August 19, 1804.—He has arrived, and espionage along with him; the vexations which ordinarily form his cortege have already banished all gaiety from our little circle. His return has apprised us that among a dozen persons who were appointed to accompany Josephine here, there is one who was entrusted with the part of spy. Napoleon knew on arriving that on such a day we had made an excursion, that on such another day we had breakfasted with Madame de Sémonville, in a wood in the environs of Aix-la-Chapelle. The informer (whom we know) thought she would make her recital more meritorious by attributing to General Lorges, who is young and has very agreeable manners, the fault of a poor old military man who, probably, having been a soldier longer than an officer, did not know that one should not sit down before the Empress, on the same sofa. Josephine was too kind to show him that he had done an unsuitable thing; she was afraid of humiliating him. This proof of her goodness of heart had been transformed into a guilty condescension in favor of a young man for whom she must have a great deal of indulgence and kindness, since he could feel himself so perfectly at ease with her. This was the conclusion it was intended that the Emperor should draw. Luckily, this circumstance, so unlikely to be remarked, had been so, and it was not difficult for Josephine to prove who was the guilty person: his age, his lack of experience of society, have effaced all the black with which this action had been painted. How can one help being astonished 8 that a man who has passed his life in camps, who has been nurtured and brought up by the Republic, should attach importance to these trifles! Ah! the love of power is doubtless natural to man; a child does, for the plaything which he disputes with his comrade, what sovereigns do, at a more advanced age, for the provinces they wish to arrest from each other. But how far it is from that noble pride which wishes to dominate its equals, to this code of etiquette which forms at present the dearest occupation of Napoleon! I was wondering this evening, as I looked at all these men standing up, and not daring to move a step outside the circle they formed, why it is that the powerful of all times and of all countries have attached the idea of respect to constrained attitudes. I think they find the sight of all these men bent incessantly in their presence sweet, because it is a continual reminder of their power over them.

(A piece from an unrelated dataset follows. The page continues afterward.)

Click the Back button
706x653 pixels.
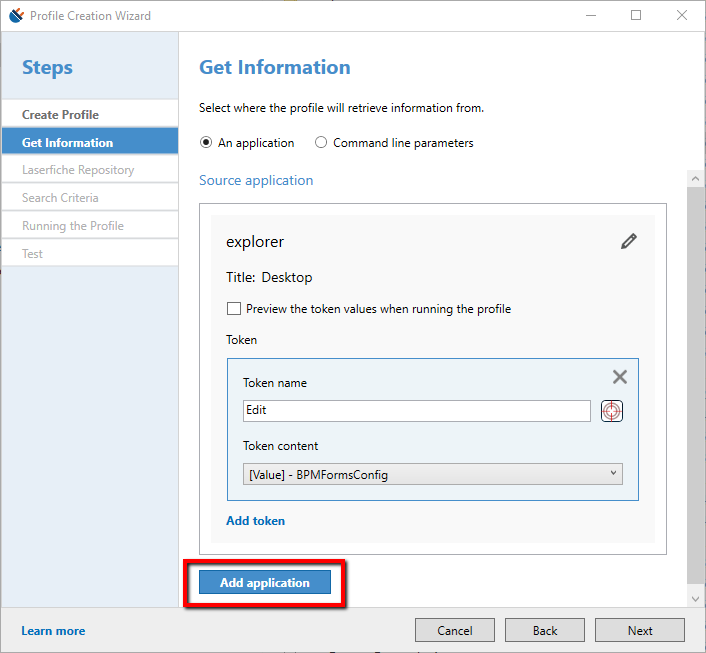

August 20, 1804.—This morning Napoleon received all the constituted authorities of the city. They issued from this audience confounded, astonished to the last degree. "What a man!" said the mayor to me, "what a prodigy! what a universal genius! How is it that he knows this department, so distant from the capital, better than we do? Not a detail escapes him; he knows everything; he is acquainted with all the products of our industry." I smiled; I was greatly tempted to inform this honest man, who was going to retail his admiration throughout the city, that it would bear a good deal of abatement; that this perfect acquaintance which Napoleon displayed to them is a piece of charlatanism with which he subjugates the vulgar. He has had thoroughly exact statistics drawn up of France and its reunited departments. When he travels, he takes with him the manuscript books which relate to the countries he is to visit; 9 these he learns by heart an hour before the audience; then he appears, talks about everything with the air of a man whose mind embraces all the vast country that he governs, and leaves these good people rapt in admiration. An hour afterward, he no longer knows a word of what excited this admiration.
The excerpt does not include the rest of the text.